Terry Venables may wear his heart on his sleeve when England host this summer's European Championship finals, but his head will rule in all things emotional. It is the lesson he learned from his bitter experience at Tottenham and the reason why he will not change his mind about resigning as coach, whatever the outcome in June.
Emotional pressure from Tottenham fans had tempted him into the ill-fated partnership with Alan Sugar and he would not make the same mistake again. "At Tottenham I made a heart decision not a head decision and I got over- stretched trying to repair my own damage," he said candidly. "I vowed then that I would always make decisions in future with my head. Once is a mistake, twice is foolish."
Even being back among his players this week at England's training camp at Bisham Abbey has failed to prompt a U-turn. But when it comes to football tactics Venables has never been averse to a change in direction, which is what he intends to make in the case of Euro 96.

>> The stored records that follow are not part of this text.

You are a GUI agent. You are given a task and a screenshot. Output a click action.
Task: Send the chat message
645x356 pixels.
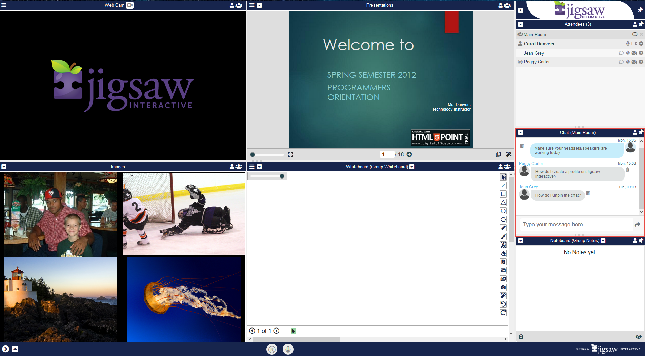(x=637, y=225)
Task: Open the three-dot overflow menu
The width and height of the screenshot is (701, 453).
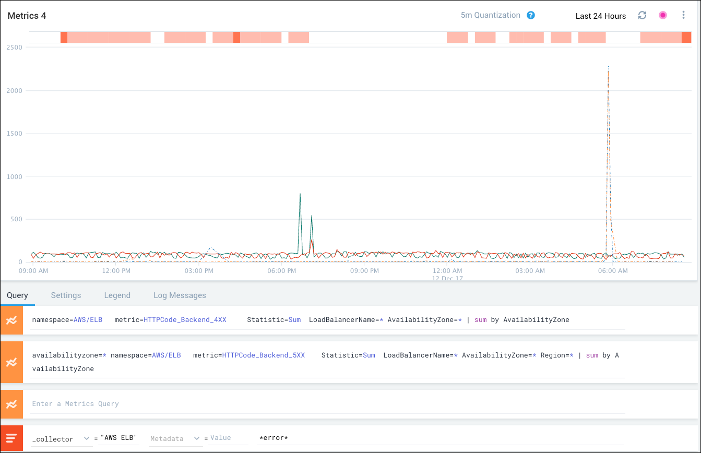Action: click(683, 15)
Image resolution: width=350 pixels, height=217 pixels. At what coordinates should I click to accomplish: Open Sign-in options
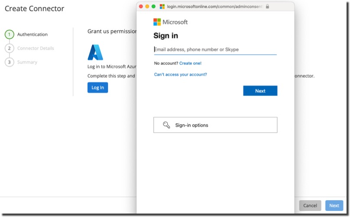(215, 125)
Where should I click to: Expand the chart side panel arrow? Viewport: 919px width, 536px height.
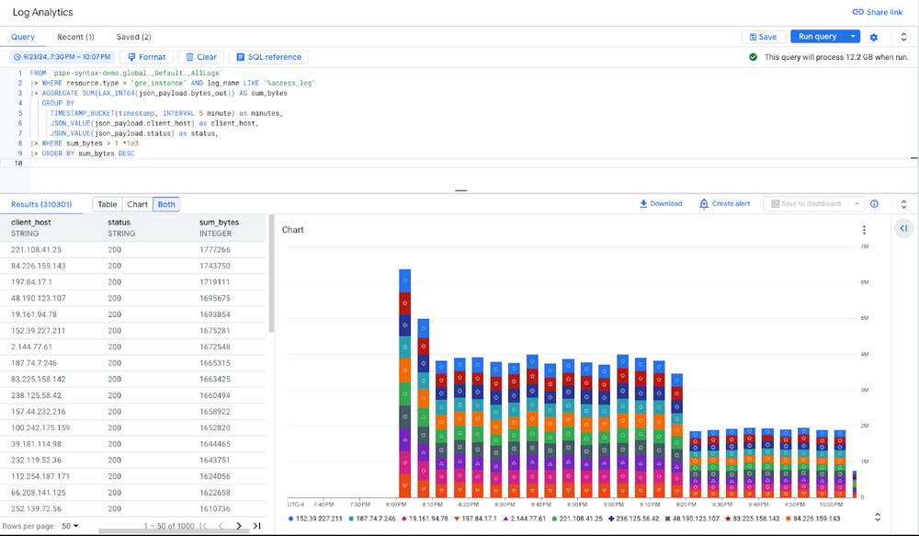(x=903, y=228)
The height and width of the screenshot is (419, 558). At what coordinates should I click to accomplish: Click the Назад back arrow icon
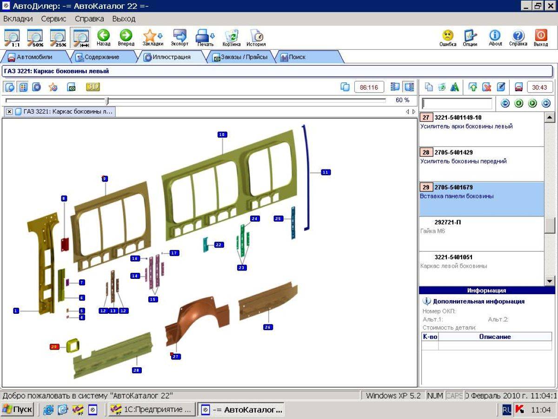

If you can't beat them, join them, seems to be his attitude. Consequently the three-day get-together with his players down by the Thames this week was not so much about all things English as all things Dutch.
The Netherlands, whom they play last in their group, could stand between England and the latter stages of the finals, if not ultimate victory itself, and Venables believes that if they are to remove that obstacle they will have to beat them at their own game.
Hence the decision to base much of this week's practice and theory on how to counter the unique threat of Guus Hiddink's side and, at the same time, give the opposition a taste of their own medicine. Like the Dutch, Venables has been concentrating on playing with just three flexible defenders as opposed to the popular English ploy of three centre-backs while deploying a central attacker with two wide players to stretch the opposing trio.
It all sounds uncannily like the old "WM" formation, but we are reliably informed that it is, in fact, revolutionary. Of course, it's going to take more than Tony Adams in dreadlocks to play like the Dutch and Venables emphasised the need for English players to prove they can be adaptable. "I always believe every time you go up a notch, you've got to achieve more things," he said. "If you're going to play against world-class players and world-class thinkers you've got to open those minds up."
Apparently, it wasn't all double Dutch to the players, who seemed to take on board the new ideas. To a certain extent, some of them, such as Aston Villa's Gareth Southgate and Ugo Ehiogu, are already familiar with the tactics, while Sol Campbell and Gary Neville have proved their versatility at Tottenham and Manchester United respectively. "I got a very good feedback," Venables said.
Copying Dutch masters, whether it be Van Gogh or Van Basten, is, of course, easier said than done, as Venables would be the first to admit. "Apart from Barcelona under Cruyff, I don't think anyone in the world can play the way they play," he said. "There must be a reason for that because people like to copy success. You've got to know it exactly right. I think in certain areas you could actually improve on it."
A clear case, if ever there was, of the heart ruling the head.